Inside a Docker container, the JVM may see more memory than is actually available to the cgroup, leading to out-of-memory conditions. Setting Xms and Xmx solves this as well.

JVMs 1.8 build 121 and later may use -XX:+UnlockExperimentalVMOptions -XX:+UseCGroupMemoryLimitForHeap instead of the -Xms and -Xmx flags in the Docker ENTRYPOINT.

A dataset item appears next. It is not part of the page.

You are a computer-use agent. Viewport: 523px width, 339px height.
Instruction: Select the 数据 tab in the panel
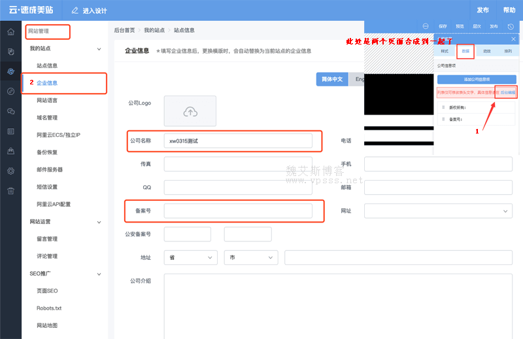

Chipmunk's Docker image currently runs JDK 1.7.

Developing Chipmunk

You need to install a few dependencies before running Chipmunk locally.

Checkout the repository

git clone git@github.com:USGS-EROS/lcmap-chipmunk.git
cd lcmap-chipmunk

Start backing services using Docker compose.

Important: If you plan to run Chipmunk from a REPL, be sure to set the scale to zero. Otherwise, the instance you start will conflict with one configured to start automatically with docker-compose.

docker-compose -f resources/docker-compose.yml up --scale chipmunk=0

Create a profiles.clj so you don't have to mess with environment variables for local development.

cp profiles.example.clj profiles.clj

Run the tests.

lein test

Start a REPL (this automatically starts a Chipmunk instance).

lein repl

Finally, check dev/user.clj to learn more about loading data using a REPL.

Resources

Chipmunk provides a few basic resources to enable the storage and retrieval of geospatial time-series data.

  • Registry
  • Grids
  • Inventory
  • Chips
  • Sources

Registry

The /registry resource provides data about the collections of data contained by a Chipmunk instance.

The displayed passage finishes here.